Fera sejenak melirik seorang anak laki-laki mungkin seusia dengan putrinya, Claudia. Jika dilihat saksama, anak laki-laki itu sangat mirip dengan Aldo.

"Itu anak mu?" Fera bertanya, takut salah menebak. Karena ia penasaran, seingat Fera, Aldo belum menikah dan .... "Ah! Tidak mungkin?!" batinnya.

Aldo sesekali melirik putranya, senyuman tipis melekat diwajahnya. Kemirisan Aldo tak bisa dibohongi, siapa yang tidak percaya kalau anak laki-laki yang tengah tidur pulas dua jam menangis mencari Monika.

"Benar, dia putraku. Namanya Albert Adyatama, umur 5 tahun," jawabnya jujur. Kembali menatap Fera.

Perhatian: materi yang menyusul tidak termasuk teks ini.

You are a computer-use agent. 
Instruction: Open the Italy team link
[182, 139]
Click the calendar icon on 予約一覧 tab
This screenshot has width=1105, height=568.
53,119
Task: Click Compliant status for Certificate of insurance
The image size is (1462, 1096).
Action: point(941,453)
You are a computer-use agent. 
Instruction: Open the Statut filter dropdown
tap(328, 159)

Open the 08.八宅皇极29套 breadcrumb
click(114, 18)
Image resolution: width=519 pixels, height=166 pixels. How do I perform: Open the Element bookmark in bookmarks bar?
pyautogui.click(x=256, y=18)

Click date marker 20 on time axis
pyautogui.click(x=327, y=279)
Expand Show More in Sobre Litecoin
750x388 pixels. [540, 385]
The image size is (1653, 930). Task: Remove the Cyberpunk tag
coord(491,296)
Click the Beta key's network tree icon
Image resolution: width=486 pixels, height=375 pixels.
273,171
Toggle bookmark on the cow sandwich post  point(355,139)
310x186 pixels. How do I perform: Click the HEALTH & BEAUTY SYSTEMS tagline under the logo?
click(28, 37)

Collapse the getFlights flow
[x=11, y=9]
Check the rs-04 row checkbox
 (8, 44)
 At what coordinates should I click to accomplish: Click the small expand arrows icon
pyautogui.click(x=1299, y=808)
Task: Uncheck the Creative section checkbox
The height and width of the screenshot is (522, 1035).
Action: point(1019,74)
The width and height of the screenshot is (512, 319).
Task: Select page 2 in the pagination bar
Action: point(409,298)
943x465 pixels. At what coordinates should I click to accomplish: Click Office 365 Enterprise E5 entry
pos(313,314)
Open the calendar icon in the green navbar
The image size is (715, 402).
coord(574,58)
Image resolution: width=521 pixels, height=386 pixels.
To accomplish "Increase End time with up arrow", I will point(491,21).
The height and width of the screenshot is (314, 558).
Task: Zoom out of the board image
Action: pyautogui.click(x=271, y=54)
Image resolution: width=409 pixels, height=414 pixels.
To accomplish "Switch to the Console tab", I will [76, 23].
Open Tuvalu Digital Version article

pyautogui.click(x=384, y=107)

Aldo bisa diam sejenak memandangi wajah Fera. Tidak ada perubahan apa pun dibalik parasnya. Masih sama, hanya sifat keras dan egonya berubah. Apalagi sekarang Fera tengah berbadan dua. Siapa yang tidak terpukau akan kecantikan wanita di hadapannya itu. Siapa yang sudah mengubah kehidupan wanita yang berjiwa egois, keras kepala, dan ....

"MAAMAAA...!" teriak seorang gadis kecil kecil dengan tas beruang berbulu di punggungnya, sembari menenteng kantung plastik besar di tangannya. Tak lupa dengan senyuman merekah di wajah gadis kecil itu.

Aldo mengamati sesaat wajah gadis kecil benar-benar mirip dengan wajah Fera kecil. Fera menoleh dan melihat isi kantung dibawa oleh putrinya. Sebaliknya Chandra mengawasi putrinya dari belakang.

"Claudia beli ini, bagus gak, ma?" Claudia menunjukkan sebuah mainan mobil-mobilan mirip robot-robotan.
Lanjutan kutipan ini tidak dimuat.